Fogo-de-vista ou uma verdadeira intenção de iniciar um processo de coesão territorial? PSD e CDS não têm dúvidas: por muito bom que seja este primeiro passo, a decisão de deslocar três secretarias de Estado não parece ser mais do que uma manobra simbólica, com pouca substância, que por si só não faz a descentralização.
“Isto é andorinha que não faz a primavera. Em princípio, não é mau, mas é preciso ter cuidado e dar consistência e substância a esta deslocação de secretarias de Estado para o interior do país, sob pena de a transformar num exercício folclórico. Eu acho que enquanto esta transferência não tiver peso institucional a sério, não passa disso mesmo: um exercício folclórico”, diz ao i Adão Silva, vice-presidente da bancada parlamentar do PSD.
Os sociais-democratas defendem que, para que haja de facto uma mudança consistente, é necessário que se assegure também a transferência dos serviços ligados às secretarias de Estado e aos ministérios. “Esta transferência deve ser acompanhada da mudança das respetivas direções-gerais, dos respetivos institutos, por forma que haja verdadeiramente uma transferência de poder para junto dos cidadãos e uma descentralização ao mais alto nível do Estado para junto das populações. Tal como se anuncia, é um bom primeiro passo, mas é um passo débil e até equívoco, se não tiver uma substância, que é dada pela máquina operativa dos ministérios. Se assim não for, fica apenas um símbolo, um emblema, e não há nada pior do que emblemas e símbolos destituídos de substância”, explica Adão Silva.

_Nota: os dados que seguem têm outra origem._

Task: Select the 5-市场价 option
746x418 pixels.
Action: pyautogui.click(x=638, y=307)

Para inglês ver? Esta opinião é partilhada pelo CDS-PP, que vê esta medida como apenas mais uma proposta que em nada irá mudar a forma como se governa. “O CDS tem sido muito crítico em relação ao processo de descentralização feito pelo Governo. Temos dito muitas vezes que este é mais um processo para inglês ver. A mudança de secretarias de Estado é também uma daquelas medidas feitas para mudar alguma coisa para que tudo fique na mesma”, diz ao i Cecília Meireles, líder do grupo parlamentar.
“Mudar as secretarias de Estado de sítio não resolve de todo os problemas de centralismo. Porque a decisão continua bem centrada no sítio onde está”, acrescenta a deputada, lembrando que este Governo bateu o recorde no que diz respeito ao número de ministérios e secretarias de Estado: “A descentralização implica ter melhor Estado, não é para termos mais Estado. Este processo passa por pegar num Estado que já existe, tirá-lo de Lisboa e pô-lo noutros sítios”.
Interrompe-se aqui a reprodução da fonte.